Gaia (Generative AI Application) provides data in vector embedding form to large language models (LLMs) so they can use it to generate answers to questions and requests. Being Cohesity, the source data is backups (secondary data) and also primary data. An enterprise could have a petabyte or more of backup data in a Cohesity repository.

Greg Statton, Office of the CTO – Data and AI at Cohesity.

Statton told us companies adopting Gaia will need to vectorize their data – all or part of it. Think of this as a quasi-ETL (Extract, Transform, Load) with raw structured or unstructured data being fed to a vector embedding process which calculates vector embeddings and stores them in a Gaia database.

This is all very well but how does the raw data get transformed into a format usable by LLMs? It could take a long time to vectorize a whole data set. This is a non-trivial process.

Suppose the customer has Veritas backup data on tape. If customers want to use Gaia and AI bots to query tape-based data then they have to vectorize it first. That means restoring the backup and identfying words, sentences, mails, spreadsheets, VMs, etc. It will take a while – maybe weeks or months. But this will need to be done if a customer wants to query the entirety of their info.

How is it done? The raw data is fed to a pre-trained model – such as  BERT, Word2Vec, and ELMo – which vectorizes text data. There are other pre-trained models for audio and image data.

A Datastax document explains: “Managing and processing high-dimensional vector spaces can be computationally intensive. This can pose challenges in terms of both computational resources and processing time, particularly for very large datasets.”

It gets worse, as we are assuming that restored backup and other raw data can be fed straight into a vector embedding model. Actually the data may need preparing first – removing noise, normalizing text, resizing images, converting formats, etc. – all depending on the type of data you are working with.

Barnacle.ai founder John-David Wuarin has worked out a tentative timescale to have a million documents transformed into vector embeddings using openAI. He starts with a price: $0.0001 per 1000 tokens, where a token is a chunk is formed from a part of a word, a whole word or a group of words.

For one document of 44 chunks of 1000 tokens each, it’ll be 44 x $0.0001 = $0.0044. For 1,000,000 documents with an average of 44 chunks of 1000 tokens each: 1,000,000 x 44 x $0.0001 = $4,400. There are rate limits for a paid user: 3,500 requests per minute and 350,000 tokens per minute. He reckons embedding all the tokens would take 1,000,000 x 44 x 1000 ÷ 350,000 = 125,714.285 minutes – or 87 days. It is a non-trivial process.

Statton believes that enterprises wanting to make use of Gaia will probably run a vector embedding ETL process on subsets of their data and proceed in stages, rather than attempting a big bang approach. He noted: “We vectorize small logical subsets of data in the background.”

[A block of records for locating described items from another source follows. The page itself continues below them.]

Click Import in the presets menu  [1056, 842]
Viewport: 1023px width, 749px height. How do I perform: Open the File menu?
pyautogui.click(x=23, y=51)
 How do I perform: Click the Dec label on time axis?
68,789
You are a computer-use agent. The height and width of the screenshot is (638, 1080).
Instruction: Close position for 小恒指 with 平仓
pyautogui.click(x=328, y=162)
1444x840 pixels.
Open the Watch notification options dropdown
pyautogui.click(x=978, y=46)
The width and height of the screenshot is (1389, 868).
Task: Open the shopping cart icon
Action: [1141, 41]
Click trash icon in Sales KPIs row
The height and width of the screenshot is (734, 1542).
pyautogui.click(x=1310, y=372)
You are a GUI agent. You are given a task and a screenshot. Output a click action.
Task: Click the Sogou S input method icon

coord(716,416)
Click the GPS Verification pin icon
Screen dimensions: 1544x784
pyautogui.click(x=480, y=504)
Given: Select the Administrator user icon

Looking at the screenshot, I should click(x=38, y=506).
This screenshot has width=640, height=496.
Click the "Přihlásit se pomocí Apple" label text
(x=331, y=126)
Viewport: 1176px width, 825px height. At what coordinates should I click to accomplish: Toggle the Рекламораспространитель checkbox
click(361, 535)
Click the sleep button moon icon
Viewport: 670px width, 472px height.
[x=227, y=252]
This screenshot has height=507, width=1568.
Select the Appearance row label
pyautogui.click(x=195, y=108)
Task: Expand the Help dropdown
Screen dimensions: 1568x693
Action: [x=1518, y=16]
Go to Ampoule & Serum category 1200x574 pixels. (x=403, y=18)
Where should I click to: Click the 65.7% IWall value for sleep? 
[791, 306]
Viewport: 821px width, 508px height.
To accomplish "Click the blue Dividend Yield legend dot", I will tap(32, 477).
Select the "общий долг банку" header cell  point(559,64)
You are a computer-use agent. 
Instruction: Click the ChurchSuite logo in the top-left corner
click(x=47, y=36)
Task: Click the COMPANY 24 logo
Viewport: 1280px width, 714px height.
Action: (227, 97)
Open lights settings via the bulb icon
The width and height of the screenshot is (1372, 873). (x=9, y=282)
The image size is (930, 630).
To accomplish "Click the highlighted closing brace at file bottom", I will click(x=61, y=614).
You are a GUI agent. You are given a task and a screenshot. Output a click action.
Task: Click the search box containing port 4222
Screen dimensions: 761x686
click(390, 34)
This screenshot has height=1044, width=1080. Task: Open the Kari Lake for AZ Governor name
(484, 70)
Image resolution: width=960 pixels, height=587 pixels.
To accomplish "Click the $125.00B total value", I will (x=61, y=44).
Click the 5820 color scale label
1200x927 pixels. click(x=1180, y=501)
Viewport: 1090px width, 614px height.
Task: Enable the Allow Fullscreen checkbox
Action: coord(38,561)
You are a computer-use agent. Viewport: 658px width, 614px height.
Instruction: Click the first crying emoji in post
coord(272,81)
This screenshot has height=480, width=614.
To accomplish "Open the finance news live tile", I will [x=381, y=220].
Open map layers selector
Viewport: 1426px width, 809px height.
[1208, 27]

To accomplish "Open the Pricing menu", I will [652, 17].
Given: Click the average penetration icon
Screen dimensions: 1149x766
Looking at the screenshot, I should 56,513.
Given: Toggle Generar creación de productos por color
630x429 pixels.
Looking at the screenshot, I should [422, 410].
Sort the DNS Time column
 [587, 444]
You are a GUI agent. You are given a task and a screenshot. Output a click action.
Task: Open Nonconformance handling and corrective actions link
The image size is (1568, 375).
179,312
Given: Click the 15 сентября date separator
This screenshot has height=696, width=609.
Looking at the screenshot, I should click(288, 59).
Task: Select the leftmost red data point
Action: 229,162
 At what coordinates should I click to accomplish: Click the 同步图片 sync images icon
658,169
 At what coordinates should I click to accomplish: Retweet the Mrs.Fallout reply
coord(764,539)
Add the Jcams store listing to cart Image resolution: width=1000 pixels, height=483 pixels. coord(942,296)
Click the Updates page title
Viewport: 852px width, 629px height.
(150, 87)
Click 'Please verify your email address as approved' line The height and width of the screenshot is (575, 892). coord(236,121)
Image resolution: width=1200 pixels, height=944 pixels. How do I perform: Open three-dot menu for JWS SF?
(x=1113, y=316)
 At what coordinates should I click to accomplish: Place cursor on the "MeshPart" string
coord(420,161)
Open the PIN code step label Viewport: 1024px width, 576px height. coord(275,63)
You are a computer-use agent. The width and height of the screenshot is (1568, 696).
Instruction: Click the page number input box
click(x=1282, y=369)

Customers will use Gaia, meaning Azure OpenAI from the get-go to generate answers to users’ input. “But,” he said, “we can use other LLMs. Customers can bring their own language model,” in a BYOLLM fashion.

Statton also reckons the models don’t matter – they’re useless without data. The models are effectively commodity items. The suppliers who own the keys to the data will win – not the model owners. But the data has to be vectorized, and incoming fresh data will need to be vectorized as well. It will be a continuing process once the initial document/backup stores have been processed.

Gaia promises to provide fast and easy conversational access to vectorized data, but getting the whole initial data set vectorized will likely be neither fast nor easy. Nor particularly cheap.